**Exercise requirements:**
Work out how many lines in the entries below include the word "chart", and give only that figure.

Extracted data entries
......
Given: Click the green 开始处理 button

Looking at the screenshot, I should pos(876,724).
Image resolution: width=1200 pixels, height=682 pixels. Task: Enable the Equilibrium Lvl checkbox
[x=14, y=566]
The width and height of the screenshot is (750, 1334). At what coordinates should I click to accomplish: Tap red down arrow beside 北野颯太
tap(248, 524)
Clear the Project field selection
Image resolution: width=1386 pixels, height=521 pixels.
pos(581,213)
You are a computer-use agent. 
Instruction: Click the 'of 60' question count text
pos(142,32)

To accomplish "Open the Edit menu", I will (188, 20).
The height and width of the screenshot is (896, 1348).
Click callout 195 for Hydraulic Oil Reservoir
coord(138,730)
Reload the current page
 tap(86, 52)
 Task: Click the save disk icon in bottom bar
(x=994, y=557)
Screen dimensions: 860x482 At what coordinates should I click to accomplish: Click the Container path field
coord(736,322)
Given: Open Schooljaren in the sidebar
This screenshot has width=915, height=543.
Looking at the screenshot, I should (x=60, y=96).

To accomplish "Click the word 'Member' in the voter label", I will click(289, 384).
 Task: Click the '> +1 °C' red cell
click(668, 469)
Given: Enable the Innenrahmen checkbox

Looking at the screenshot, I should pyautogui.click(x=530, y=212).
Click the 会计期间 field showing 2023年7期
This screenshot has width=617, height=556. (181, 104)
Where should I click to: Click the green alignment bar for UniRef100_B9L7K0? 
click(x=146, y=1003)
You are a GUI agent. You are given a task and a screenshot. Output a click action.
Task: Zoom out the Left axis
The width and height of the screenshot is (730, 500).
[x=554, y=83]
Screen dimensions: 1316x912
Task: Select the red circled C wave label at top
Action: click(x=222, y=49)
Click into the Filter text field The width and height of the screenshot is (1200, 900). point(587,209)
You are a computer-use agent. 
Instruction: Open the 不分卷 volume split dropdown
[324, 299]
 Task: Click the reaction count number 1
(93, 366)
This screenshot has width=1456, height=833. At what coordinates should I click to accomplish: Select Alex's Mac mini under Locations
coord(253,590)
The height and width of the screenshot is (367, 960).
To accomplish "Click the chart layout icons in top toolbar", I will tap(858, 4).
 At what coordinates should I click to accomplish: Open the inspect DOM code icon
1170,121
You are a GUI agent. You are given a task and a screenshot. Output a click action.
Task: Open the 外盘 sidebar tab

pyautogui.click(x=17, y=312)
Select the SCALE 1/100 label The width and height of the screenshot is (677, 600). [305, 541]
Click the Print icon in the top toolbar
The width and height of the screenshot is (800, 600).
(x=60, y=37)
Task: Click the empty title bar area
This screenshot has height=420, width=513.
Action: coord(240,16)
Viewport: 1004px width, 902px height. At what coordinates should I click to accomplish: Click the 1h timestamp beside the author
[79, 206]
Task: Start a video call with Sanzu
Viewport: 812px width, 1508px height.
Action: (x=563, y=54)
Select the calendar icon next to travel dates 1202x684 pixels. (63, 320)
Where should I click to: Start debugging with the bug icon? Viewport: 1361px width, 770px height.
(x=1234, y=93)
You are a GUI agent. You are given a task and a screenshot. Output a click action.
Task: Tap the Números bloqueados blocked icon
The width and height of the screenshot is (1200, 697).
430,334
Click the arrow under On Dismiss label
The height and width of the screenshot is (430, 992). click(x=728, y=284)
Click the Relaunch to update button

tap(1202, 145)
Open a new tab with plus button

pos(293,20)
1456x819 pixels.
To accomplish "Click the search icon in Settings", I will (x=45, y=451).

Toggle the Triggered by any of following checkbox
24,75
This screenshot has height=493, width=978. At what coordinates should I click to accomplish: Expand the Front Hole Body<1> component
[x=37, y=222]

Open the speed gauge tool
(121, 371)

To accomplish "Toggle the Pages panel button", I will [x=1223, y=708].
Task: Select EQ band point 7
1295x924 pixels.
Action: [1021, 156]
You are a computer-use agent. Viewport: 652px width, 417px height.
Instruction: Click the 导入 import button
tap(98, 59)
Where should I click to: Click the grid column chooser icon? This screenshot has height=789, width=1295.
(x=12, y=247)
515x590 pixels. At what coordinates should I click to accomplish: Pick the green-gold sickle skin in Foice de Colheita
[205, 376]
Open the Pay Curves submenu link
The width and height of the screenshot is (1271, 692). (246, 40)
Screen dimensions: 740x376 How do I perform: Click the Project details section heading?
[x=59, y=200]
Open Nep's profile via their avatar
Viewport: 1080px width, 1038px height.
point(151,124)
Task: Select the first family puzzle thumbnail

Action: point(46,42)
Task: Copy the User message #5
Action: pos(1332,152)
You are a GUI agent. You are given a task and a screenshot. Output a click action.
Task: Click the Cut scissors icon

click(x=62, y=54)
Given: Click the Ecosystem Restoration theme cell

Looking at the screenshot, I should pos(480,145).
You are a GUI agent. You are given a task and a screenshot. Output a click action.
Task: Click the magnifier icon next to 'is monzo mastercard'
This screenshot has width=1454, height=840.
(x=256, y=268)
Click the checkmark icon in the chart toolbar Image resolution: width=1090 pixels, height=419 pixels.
......
**Problem solution:**
2